The last “AS”: the Highlight High Warry Hunting Donald McPherson, who killed 5 enemy planes, died at 103

A veteran from the Second World War of Nebraska suspected of being the last surviving “Ace” pilot from America because he killed five enemy planes died at 103 years.
Donald McPherson was naval fighter on the USS Essex aircraft carrier at the Pacific Theater, where he hired Japanese forces in recent years of war. He won the Congress gold medal and three distinguished flight crosses for his service
However, his daughter Beth Delabar said that his relatives have always felt that McPherson preferred an inheritance reflecting his dedication to faith, family and community instead of her exploits in wartime.
“When everything is done and Papa lists the things he wants to be recalled for … his first first thing would be that he is a man of faith,” she told Beatrice Daily Sun, a newspaper in the south-east of Nebraska who reported McPherson for the first time on August 14.
“It was only in recent years of his life that he has had so many honors and medals,” she said.
McPherson was listed as the last American Ace living in the conflict by American Fighter Aces Association and the Fagen Fighters Wwii Museum. He was honored during the museum victory last weekend at Minnesota.
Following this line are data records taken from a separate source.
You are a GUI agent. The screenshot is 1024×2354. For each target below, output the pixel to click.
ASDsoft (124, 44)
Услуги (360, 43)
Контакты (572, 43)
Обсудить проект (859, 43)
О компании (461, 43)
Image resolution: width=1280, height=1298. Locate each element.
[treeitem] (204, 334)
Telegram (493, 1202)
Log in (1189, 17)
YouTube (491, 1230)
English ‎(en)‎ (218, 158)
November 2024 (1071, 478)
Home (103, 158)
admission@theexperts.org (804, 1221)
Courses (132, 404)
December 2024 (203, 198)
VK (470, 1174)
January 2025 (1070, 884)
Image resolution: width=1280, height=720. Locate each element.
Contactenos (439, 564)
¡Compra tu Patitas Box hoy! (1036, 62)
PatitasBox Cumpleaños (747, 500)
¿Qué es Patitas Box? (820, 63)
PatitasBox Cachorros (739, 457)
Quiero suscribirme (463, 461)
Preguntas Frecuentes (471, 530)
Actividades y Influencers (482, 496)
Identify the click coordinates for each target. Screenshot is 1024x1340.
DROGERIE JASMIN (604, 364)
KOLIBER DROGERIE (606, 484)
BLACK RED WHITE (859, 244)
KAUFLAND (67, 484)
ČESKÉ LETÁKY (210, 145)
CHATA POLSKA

To be considered an ace, a pilot must shoot down five or more enemy planes.
McPherson enlisted in the navy in 1942 at the age of 18. The trainees were not allowed to marry, so he and his wife Thelma were married just after finishing the 18 -month flight program in 1944. He stole F6F Hellcat Fighters against the Japanese as part of Fighter Squadron VF – 83.
He told a mission where he killed two Japanese planes after noticing them near the water on a convergent course. In a video that the Fagen museum played in his honor, McPherson described how he pushed the nose of his plane and shot the first plane, sending this pilot to the ocean.
“But then, I did a wing to see what happened to the second. Using at full speed, my Hellcat responded well, and I supported the relaxation and that exploded,” said McPherson. “Then I turned around and did a lot of violent maneuvers to try to get out of there without being killed.”
When he returned to the aircraft carrier, another sailor underlined a ball hole on the plane about one foot behind where he was seated. His daughter, Donna Mulder, said that his father had told him that experiences like that during the war gave him the feeling that “maybe God had not finished with me”.
So, after his return to the family farm in Adams, in Nebraska, he devoted himself to restoring by helping to start the baseball and softball leagues for the children of the city and as a scout master and in leadership roles in the United Methodist Church of Adams, the American Legion and the veterans of the foreign wars.
The community later appointed the McPherson ball field in honor of Donald and his wife, Thelma, who often maintained a score and ran the concession stand during the matches.